What is required »
At the line containing "Kilimandjaro Radio. (707, 1797)", begin repeating lines exactly, and stop only after the final line of the records below.

Data provided »

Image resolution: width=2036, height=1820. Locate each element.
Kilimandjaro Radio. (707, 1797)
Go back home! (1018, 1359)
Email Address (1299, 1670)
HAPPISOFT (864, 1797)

Response for this exercise »
Kilimandjaro Radio. (707, 1797)
Go back home! (1018, 1359)
Email Address (1299, 1670)
HAPPISOFT (864, 1797)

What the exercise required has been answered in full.